BACKGROUND/AIMS: To identify the risk factors for neuropathic corneal pain (NCP) following corneal refractive surgery and to report its clinical manifestations, imaging and proteomic characteristics. METHODS: This 1 year prospective cohort study included 100 eyes that underwent small incision lenticule extraction (SMILE) or laser-assisted in situ keratomileusis (LASIK). Ocular surface assessments, in-vivo confocal microscopy scans, tear neuromediators and proteomics analyses were performed. NCP was assessed using the ocular pain assessment survey. Univariate and multivariate analyses were conducted to identify the risk factors associated with postoperative NCP. RESULTS: The incidence of NCP was 13.3% and 10.5% after SMILE and LASIK, respectively (p=0.70). In SMILE, preoperative manifest refractive spherical equivalent (MRSE) and spherical power (both p=0.02) were significantly higher in the NCP compared with the non-NCP group. In LASIK, NCP eyes had a significantly lower corneal nerve fibre length (CNFL) (p=0.02), lower nerve fractal dimension (p=0.003), higher nerve fibre width (p=0.04) and larger neuroma area (p=0.04) than non-NCP eyes. In SMILE, higher preoperative MRSE was a significant risk factor for postoperative NCP (95% CI: 0.48-1.96, p=0.04). An MRSE greater than -8.0 diopter was 9.57 times more likely to develop postoperative NCP (OR=9.57, p=0.002).

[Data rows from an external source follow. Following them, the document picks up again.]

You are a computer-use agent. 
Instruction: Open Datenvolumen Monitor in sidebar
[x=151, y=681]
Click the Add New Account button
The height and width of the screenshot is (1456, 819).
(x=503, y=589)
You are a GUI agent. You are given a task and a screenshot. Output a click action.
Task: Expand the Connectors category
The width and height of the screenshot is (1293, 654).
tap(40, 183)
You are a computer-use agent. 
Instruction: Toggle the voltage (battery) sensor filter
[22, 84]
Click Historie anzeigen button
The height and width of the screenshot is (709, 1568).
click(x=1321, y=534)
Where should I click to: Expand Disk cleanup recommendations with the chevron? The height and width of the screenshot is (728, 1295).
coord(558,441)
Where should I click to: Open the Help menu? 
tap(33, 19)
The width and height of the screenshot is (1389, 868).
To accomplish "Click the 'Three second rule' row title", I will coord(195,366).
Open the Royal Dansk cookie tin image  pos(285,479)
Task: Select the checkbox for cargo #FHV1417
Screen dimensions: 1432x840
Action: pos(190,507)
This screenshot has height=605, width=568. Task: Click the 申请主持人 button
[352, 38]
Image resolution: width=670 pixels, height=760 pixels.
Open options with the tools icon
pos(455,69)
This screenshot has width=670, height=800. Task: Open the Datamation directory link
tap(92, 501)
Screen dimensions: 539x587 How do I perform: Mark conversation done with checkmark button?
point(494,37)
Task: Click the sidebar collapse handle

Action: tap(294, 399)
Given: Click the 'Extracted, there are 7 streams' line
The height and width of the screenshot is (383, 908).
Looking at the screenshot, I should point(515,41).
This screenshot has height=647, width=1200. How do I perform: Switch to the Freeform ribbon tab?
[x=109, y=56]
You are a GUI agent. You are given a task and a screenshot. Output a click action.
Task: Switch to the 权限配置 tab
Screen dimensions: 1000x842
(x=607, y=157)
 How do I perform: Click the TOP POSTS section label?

In LASIK, lower preoperative corneal nerve fibre density (95% CI:0.13-1.11, p=0.05) and CNFL (95% CI:0.09-1.25, p=0.05) were significant risk factors for postoperative NCP. Significant increases in tear nerve growth factor, calcitonin gene-related peptide, Frizzled class receptor 7 and nucleoside-diphosphate kinase three were observed in postoperative NCP. CONCLUSIONS: The reported characteristics and risk factors would identify patients susceptible to NCP after corneal refractive surgery.